* [Requirements]:
Copy the passage from the post on religion and interpretive drift word for word, between "Topic: Religion and" and "used to practice.", inclusive.

Thursday, April 5, 2012

Religion or Spirituality?

Topic: Religion and Interpretive Drift

Source:A talk with a family member regarding religion (a very opinionated family member may I add)and expressing my feelings of the religion I used to practice.

Relation:Interpretive drift is defined as "the slow, often unacknowledged shift in some one's manner of interpreting events as he or she becomes involved with a particular activity" (Robbins,pg.94, 2012). The text also mentions that when someone begins to practice of even play with a new belief or idea, they begin to see new patterns and connections that they did not see before. This is a very interesting idea that can very much apply to my life.

Description:I had a conversation with a family member regarding the Catholic religion and asked me why I do not go to church anymore. This is a difficult topic to discuss with anyone in general but especially with family who tends to be very pushy and opinionated about their beliefs with their loved ones. I think my drift away from the Catholic religion started with my father's death. Along with any dramatic and life changing event like this one, their may be changes in the way a person sees their world. That is what happened to me. I began to question everything a lot more and did not limit myself to any one single idea about religion and spirituality. I did a lot of soul searching for a while and took up yoga and meditating. These practices I feel like, helped heal me and everything I was going through. Yoga is all about being in the present moment and bringing peace of mind and that idea really stuck with me. I still practice yoga till this day and believe it has a profound positive impact in my life and the things I do. I did not find this to be with Catholicism and tried to explain to the family member where I was coming from. It is a tough conversation to have, but I tried my best.

* [Data shown]:
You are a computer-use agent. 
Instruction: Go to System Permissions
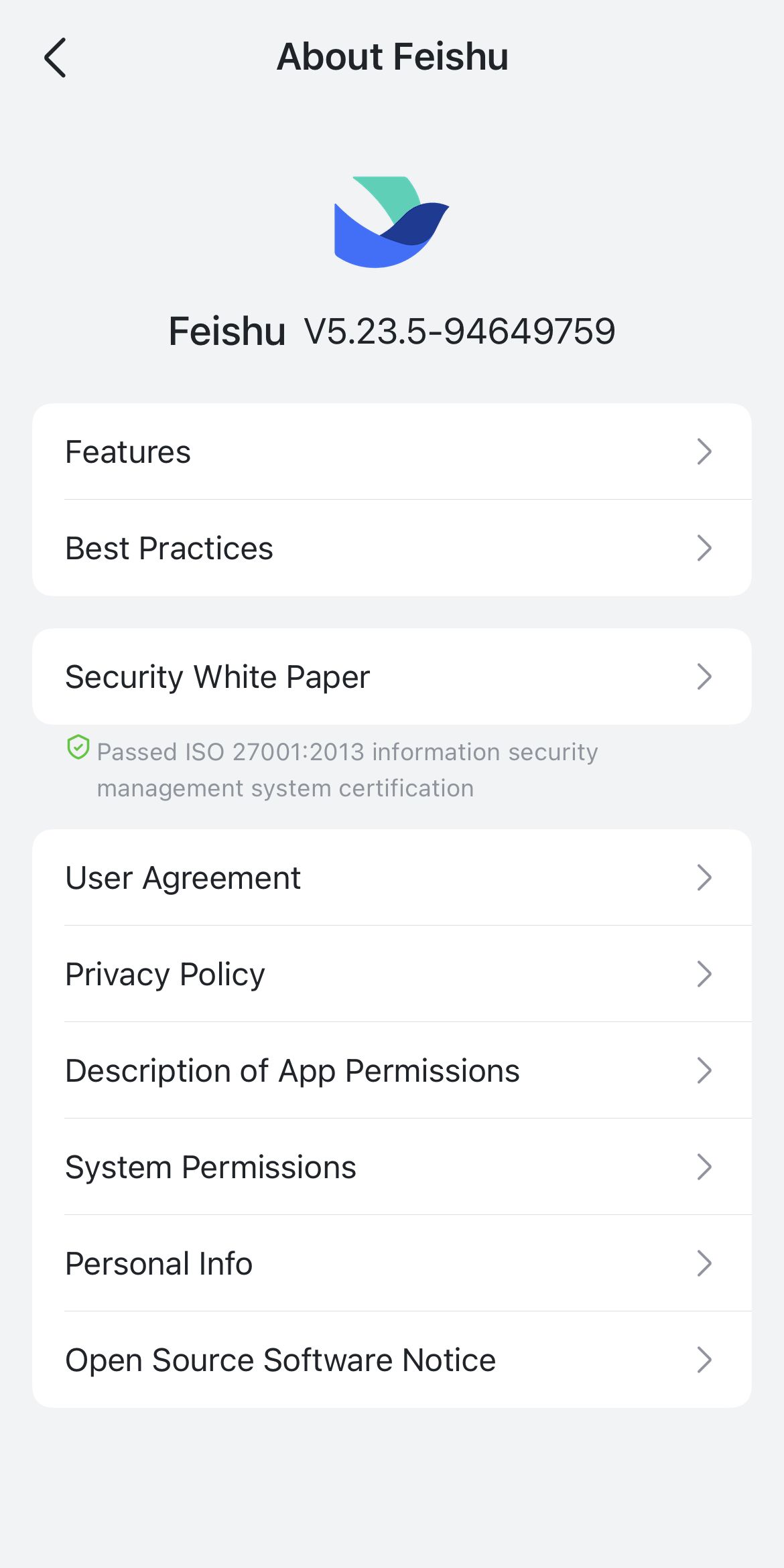click(210, 1167)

* [Answer in full]:
Topic: Religion and Interpretive Drift

Source:A talk with a family member regarding religion (a very opinionated family member may I add)and expressing my feelings of the religion I used to practice.